U.S. Presidents have been fairly restrained in their declaration of disasters.  Eisenhower declared just over 100 in his 8 years.  Carter, about the same, with none declared for drought or severe storms — an interesting fact when considering President Carter was a farmer.  President Clinton, on the other hand, heavily used Federal disaster declarations, calling over 375, more than double the previous high.  Most of Clinton’s increase was for severe storms, of which he declared 129, more than 10 times the previous high of 11 declared by George H.W. Bush.  Was the weather any worse during Clinton’s reign?  Or, did he just calculate that all that federal money could buy a lot of gratitude?

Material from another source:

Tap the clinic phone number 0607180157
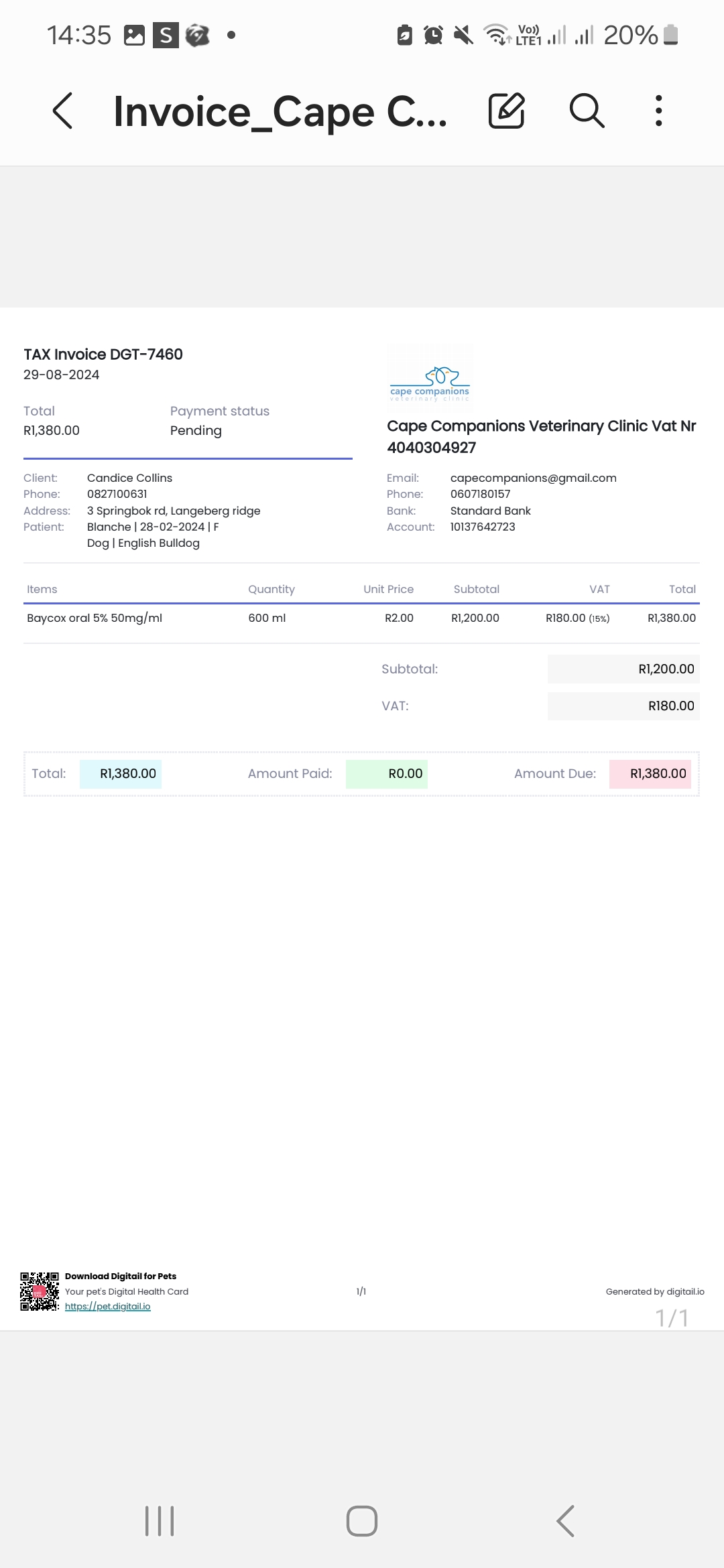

In the 1970s I spent my high school years in the ski resort of Mammoth Lakes.  My father owned an auto parts store there in partnership with my uncle.  Another uncle ran the Mobil gas station.  Mammoth Lakes is heavily dependent on tourists: skiers in the winter and fishers, hunters, and campers in the summer.  During the winter of 1976-77 Mammoth experienced its modern low mark for snowfall with only 90 inches on the mountain.  Businesses suffered.  Many went broke.  I clearly remember the stress on my father as we struggled through that dry winter.  When a big storm blew up and offered but a snowless gale, he’d joke that we had "three feet of wind last night."  We had no disaster assistance, but we scraped by.  The next winter saw 40 feet of snow.  When not in school, I worked, putting on tire chains, cleaning condos, and working in my father’s store. 

Today, things are different.  A few weeks ago, a cold front dipped down into California, destroying much of the citrus and avocado crops.  Damages were estimated at close to a billion dollars.  Migrant farm workers, some citizens, some legal residents, some illegal immigrants, were thrown out of work.  Gov. Schwarzenegger toured the orchards on his crutches, still in pain from a skiing accident.  Government began to rush into action with our tax dollars.  Let’s get help to the farmers and the farm workers, officials said. 

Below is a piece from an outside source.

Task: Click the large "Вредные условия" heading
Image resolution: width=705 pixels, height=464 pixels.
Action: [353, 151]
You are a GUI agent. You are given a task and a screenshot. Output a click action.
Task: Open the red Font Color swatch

Sen. Barbara Boxer (D.-Calif.) held a press conference in Washington, D.C. Wednesday to announce a federal emergency aid bill.  With her was my former Assembly colleague, Rep. Kevin McCarthy (R.-Bakersfield).  They were doing their job, bringing federal money to California.  Some $2 billion dollars will be on the way to California for a "disaster" that saw not one house destroyed by wind, nor one business leveled by a massive earthquake.  

Some of the tax money will go to farmers who will have their payment limits raised from $80,000 to $125,000 in what the press is calling an "unusually generous agricultural disaster relief proposal."  Much of the money will go to migrant workers.  Federal disaster assistance cannot discriminate against illegal immigrants, just like emergency room care or K through 12 education.  This means that our tax money will be going to pay people for not working who are not supposed to work in the U.S. in the first place!  The irony is almost too rich to stand.  

What is happening in America?  Farming is a notoriously risky business.  As a hedge against this, farmers can buy crop insurance.  Will frequent federal disaster declarations cause farmers to forego this cost and shift their risk to the general population?  Farmers can also save money for a drought or an overly rainy season.  Will the comfort of a federal safety net cause farmers to spend money elsewhere, leaving the rest of us with the tab when the weather does not cooperate?  Lastly, why are we paying migrant farm workers, many of them illegal immigrants, to stay put in California?  Why don’t we encourage them to follow the work and harvest crops in other areas that need their labor?  Isn’t that what migrant farm workers do?

We cannot afford to continue with a policy of overly easy and generous disaster assistance payouts.  America was built on hard work, risk and reward.  Take away the risk and there will be far less reward for all of society.